SML 201 – Week 6

John D. Storey

Spring 2016

Probability and Statistics

Roles In Data Science

Probabilistic modeling and/or statistical inference are required in data science when the goals include:

  1. Characterizing randomness or “noise” in the data
  2. Quantifying uncertainty in models we build or decisions we make from the data
  3. Predicting future observations or decisions in the face of uncertainty

Central Dogma of Inference

central_dogma_statistics

Data Analysis Without Probability

It is possible to do data analysis without probability and formal statistical inference:

  • Exploratory data analysis and visualization tend to not involve probability or formal statistical inference
  • Important problems in machine learning do not involve probability or statistical inference.
  • Recall Figure 2.1 from Elements of Data Analytic Style (shown in Week 1)

Probability

Sample Space

  • The sample space \(S\) is the set of all outcomes
  • We are interested in calculating probabilities on relevant subsets of this space, called events: \(A \subseteq S\)
  • Examples —
    • Two coin flips: \(S =\) {HH, HT, TH, TT}
    • Netflix movie rating: \(S =\) {1, 2, 3, 4, 5}
    • Number of lightning strikes on campus: \(S =\) {0, 1, 2, 3, …}
    • Height of adult humans in meters: \(S = [0, \infty)\)

Sample Spaces We Consider

  • \(S\) = {0, 1, 2, …, \(n\)}
  • \(S\) = {0, 1, 2, 3, …}
  • \(S\) = [0, \(\infty\))
  • \(S\) = \(\mathbb{R}\) = (-\(\infty\), \(\infty\))

Mathematical Probability

A proper mathematical formulation of a probability measure should include the following properties:

  1. The probability of any even \(A\) is such that \(0 \leq {\rm Pr}(A) \leq 1\)
  2. If \(S\) is the sample space then \({\rm Pr}(S)=1\)
  3. Let \(A^c\) be all outcomes from \(S\) that are not in \(A\) (called the complement); then \({\rm Pr}(A) + {\rm Pr}(A^c) = 1\)
  4. If \(A \mbox{ and } B = \varnothing\), then \({\rm Pr}(A \mbox{ or } B) = {\rm Pr}(A) + {\rm Pr}(B)\), where \(\varnothing\) is the empty set

Two Events

The probability of two events are calculated by the following general relationship:

union_probs

Conditional Probability

An important calclation in probability and statistics is the conditional probability.

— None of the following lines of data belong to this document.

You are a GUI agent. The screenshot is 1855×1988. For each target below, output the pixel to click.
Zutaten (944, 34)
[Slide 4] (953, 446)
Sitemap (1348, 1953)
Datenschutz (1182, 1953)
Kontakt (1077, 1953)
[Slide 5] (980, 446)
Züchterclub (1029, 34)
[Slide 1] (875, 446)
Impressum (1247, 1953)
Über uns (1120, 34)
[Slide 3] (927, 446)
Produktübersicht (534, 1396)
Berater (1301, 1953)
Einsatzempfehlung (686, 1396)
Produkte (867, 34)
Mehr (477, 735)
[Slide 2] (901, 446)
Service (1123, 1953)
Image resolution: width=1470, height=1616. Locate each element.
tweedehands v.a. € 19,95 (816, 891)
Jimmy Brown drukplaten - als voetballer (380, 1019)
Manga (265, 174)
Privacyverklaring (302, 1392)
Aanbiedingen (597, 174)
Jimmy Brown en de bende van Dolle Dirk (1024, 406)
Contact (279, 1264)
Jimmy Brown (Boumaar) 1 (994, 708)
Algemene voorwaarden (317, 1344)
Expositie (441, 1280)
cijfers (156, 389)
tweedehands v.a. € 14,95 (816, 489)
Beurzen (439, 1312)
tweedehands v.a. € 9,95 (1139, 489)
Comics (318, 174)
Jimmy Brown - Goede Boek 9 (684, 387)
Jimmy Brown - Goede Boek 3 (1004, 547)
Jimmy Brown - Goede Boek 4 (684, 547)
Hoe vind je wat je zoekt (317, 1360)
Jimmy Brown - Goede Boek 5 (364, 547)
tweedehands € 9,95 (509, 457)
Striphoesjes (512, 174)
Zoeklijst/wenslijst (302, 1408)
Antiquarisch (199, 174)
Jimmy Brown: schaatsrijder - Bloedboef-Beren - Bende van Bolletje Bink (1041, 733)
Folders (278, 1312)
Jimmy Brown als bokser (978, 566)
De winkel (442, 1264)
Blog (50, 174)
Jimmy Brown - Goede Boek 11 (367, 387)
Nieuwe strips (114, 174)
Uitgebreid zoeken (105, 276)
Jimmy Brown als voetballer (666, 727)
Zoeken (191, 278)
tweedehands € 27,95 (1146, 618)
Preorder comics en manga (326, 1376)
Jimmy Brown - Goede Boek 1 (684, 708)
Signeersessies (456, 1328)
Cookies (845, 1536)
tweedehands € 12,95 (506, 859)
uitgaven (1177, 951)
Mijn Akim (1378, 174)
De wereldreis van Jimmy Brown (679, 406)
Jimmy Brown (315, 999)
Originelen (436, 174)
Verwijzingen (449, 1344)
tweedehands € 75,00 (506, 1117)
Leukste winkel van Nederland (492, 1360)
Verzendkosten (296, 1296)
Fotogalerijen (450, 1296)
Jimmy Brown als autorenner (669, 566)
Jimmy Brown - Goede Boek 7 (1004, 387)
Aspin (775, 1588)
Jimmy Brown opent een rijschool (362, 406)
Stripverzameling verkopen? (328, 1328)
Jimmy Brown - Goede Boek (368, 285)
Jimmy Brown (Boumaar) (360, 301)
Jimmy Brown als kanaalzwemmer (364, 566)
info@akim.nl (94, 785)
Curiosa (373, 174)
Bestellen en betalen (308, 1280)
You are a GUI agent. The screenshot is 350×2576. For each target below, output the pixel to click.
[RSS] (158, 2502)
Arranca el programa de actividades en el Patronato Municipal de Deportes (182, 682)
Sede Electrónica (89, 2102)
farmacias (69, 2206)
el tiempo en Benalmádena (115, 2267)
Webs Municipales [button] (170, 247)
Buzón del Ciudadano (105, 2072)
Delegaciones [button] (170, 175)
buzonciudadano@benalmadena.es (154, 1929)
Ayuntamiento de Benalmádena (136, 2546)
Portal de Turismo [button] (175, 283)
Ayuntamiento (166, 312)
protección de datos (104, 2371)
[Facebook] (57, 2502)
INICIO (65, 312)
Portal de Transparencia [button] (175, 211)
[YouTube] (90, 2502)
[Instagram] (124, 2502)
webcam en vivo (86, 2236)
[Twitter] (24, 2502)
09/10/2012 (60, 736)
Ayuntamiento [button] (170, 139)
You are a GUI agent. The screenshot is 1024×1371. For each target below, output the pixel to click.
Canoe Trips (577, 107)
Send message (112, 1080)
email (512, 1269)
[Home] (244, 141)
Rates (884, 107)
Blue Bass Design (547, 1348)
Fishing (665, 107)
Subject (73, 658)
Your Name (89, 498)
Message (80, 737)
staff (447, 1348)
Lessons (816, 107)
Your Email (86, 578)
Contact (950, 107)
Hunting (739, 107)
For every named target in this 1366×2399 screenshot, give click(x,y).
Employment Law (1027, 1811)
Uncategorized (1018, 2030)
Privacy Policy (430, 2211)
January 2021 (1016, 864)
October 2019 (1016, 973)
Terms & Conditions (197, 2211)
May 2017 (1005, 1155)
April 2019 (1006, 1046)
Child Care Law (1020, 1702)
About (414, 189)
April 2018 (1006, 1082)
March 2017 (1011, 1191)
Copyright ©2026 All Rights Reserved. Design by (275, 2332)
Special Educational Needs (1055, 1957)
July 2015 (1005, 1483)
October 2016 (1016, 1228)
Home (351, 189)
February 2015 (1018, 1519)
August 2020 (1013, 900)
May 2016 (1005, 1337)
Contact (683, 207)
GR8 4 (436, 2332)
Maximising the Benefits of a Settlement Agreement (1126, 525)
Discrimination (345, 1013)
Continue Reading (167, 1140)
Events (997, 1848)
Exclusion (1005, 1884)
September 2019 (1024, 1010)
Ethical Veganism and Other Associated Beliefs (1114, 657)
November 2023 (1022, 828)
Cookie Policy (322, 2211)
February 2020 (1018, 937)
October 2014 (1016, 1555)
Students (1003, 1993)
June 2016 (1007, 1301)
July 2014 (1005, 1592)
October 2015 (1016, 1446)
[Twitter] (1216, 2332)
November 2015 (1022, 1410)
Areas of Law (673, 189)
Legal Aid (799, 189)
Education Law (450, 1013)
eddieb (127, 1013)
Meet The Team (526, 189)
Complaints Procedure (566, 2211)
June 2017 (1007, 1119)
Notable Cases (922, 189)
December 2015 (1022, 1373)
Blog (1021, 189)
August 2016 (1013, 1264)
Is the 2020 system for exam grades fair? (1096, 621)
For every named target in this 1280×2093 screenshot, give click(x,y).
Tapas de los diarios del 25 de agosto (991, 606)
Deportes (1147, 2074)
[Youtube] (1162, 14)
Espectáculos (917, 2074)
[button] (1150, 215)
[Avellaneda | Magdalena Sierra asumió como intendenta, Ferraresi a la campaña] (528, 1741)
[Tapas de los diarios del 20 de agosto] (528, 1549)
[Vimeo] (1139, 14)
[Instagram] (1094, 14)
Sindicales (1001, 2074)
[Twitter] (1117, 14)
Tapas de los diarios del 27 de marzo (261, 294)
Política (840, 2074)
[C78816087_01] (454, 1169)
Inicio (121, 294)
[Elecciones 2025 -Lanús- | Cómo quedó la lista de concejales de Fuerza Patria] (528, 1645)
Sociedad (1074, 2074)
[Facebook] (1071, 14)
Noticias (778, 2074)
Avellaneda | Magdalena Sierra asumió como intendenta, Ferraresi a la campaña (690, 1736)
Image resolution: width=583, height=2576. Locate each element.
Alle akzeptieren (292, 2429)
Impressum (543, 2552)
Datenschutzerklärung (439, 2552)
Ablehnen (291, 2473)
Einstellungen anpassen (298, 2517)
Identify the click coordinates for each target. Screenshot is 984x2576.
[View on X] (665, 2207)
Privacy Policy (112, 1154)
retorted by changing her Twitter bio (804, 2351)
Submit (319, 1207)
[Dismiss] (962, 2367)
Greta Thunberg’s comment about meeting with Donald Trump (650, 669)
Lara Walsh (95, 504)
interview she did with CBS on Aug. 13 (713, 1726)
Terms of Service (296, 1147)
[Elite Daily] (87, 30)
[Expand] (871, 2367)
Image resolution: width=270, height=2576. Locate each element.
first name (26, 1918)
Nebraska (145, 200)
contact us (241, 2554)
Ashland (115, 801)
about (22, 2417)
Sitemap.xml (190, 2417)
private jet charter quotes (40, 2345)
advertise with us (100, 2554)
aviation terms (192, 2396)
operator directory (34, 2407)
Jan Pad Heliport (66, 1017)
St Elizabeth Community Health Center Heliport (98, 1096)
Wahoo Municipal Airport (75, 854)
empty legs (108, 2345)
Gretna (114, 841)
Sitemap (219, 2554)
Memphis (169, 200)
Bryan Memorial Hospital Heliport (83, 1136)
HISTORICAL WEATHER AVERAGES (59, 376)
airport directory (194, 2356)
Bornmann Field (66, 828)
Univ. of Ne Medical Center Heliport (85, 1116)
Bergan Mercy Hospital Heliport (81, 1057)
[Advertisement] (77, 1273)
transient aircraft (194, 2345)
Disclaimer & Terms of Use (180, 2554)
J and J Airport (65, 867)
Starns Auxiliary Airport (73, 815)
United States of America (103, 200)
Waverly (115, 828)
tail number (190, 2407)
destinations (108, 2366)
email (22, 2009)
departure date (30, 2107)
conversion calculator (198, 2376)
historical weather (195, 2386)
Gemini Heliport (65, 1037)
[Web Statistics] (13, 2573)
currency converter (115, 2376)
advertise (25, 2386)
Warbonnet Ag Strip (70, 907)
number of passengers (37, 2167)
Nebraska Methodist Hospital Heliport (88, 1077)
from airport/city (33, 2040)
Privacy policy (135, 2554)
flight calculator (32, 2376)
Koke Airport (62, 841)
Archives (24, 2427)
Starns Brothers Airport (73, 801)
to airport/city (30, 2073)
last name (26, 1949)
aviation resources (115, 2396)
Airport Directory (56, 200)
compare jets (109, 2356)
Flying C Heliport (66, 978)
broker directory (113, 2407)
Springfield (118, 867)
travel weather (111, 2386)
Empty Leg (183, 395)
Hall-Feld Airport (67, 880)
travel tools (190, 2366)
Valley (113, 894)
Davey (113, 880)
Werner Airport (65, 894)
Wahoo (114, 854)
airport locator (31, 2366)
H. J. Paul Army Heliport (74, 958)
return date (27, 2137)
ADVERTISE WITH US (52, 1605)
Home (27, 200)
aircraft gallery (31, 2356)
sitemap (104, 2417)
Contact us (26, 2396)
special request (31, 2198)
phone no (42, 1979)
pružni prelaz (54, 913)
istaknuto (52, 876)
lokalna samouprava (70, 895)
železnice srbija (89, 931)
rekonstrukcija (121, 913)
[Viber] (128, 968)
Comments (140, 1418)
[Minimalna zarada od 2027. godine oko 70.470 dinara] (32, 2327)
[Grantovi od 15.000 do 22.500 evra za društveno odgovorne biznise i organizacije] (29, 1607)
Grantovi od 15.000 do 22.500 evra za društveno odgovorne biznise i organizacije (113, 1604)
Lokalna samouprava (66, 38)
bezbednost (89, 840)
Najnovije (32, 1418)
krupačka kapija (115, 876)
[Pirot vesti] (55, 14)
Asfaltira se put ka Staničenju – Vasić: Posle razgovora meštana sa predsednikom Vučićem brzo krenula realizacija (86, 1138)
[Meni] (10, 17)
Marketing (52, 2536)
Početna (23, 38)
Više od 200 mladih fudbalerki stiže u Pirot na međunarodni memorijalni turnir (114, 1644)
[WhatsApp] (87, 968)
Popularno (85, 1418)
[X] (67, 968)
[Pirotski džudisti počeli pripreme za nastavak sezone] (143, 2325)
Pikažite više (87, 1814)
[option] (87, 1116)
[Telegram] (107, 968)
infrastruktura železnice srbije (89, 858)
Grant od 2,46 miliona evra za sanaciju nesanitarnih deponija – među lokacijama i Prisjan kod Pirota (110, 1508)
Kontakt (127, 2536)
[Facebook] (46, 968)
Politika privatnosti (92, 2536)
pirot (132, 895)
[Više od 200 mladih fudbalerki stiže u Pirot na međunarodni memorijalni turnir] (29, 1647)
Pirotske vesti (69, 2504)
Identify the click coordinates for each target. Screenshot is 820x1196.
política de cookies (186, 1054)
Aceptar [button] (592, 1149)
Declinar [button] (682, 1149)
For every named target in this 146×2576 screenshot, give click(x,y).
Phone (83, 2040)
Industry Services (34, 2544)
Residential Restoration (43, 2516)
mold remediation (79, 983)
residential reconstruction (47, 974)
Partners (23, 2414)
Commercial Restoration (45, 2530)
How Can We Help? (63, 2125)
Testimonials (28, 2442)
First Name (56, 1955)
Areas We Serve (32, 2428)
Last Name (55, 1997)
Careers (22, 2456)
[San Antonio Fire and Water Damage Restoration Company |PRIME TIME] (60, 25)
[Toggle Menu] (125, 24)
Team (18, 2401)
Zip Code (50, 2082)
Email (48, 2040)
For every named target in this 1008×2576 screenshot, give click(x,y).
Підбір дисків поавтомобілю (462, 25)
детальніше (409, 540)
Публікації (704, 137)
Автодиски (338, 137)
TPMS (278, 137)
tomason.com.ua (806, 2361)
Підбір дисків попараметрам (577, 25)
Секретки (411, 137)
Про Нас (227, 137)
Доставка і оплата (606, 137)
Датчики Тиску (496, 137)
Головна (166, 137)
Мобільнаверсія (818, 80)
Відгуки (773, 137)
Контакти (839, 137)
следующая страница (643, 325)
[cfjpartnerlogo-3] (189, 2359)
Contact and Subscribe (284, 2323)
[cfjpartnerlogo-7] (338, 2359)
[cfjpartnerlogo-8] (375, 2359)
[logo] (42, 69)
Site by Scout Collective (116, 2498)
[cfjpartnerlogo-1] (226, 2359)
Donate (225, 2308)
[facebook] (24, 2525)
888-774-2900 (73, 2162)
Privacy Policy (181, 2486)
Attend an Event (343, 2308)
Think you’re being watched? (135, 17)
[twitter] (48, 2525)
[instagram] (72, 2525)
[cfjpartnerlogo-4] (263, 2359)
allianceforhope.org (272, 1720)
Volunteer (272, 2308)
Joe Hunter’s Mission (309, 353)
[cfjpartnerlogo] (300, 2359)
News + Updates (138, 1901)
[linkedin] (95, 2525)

We can consider the probability of an event \(A\), conditional on the fact that we are restricted to be within event \(B\). This is defined as:

\[{\rm Pr}(A | B) = \frac{\operatorname{Pr}(A \mbox{ and } B)}{\operatorname{Pr}(B)}\]

Independence

Two events \(A\) and \(B\) by definition independent when:

  • \({\rm Pr}(A | B) = {\rm Pr}(A)\)
  • \({\rm Pr}(B | A) = {\rm Pr}(B)\)
  • \({\rm Pr}(A \mbox{ and } B) = {\rm Pr}(A) {\rm Pr}(B)\)

All three of these are equivalent.

Bayes Theorem

A common approach in statistics is to obtain a conditional probability of two events through the opposite conditional probability and their marginal probability. This is called Bayes Theorem:

\[{\rm Pr}(B | A) = \frac{\operatorname{Pr}(A | B){\rm Pr}(B)}{\operatorname{Pr}(A)}\]

This forms the basis of Bayesian Inference but has more general use in carrying out probability calculations.

Random Variables

Definition

We will define a random variable (rv) to be a variable that takes values according to a probability distribution.

We define a random variable through its probability mass function (pmf) for discrete rv’s or its probability density function (pdf) for continuous rv’s.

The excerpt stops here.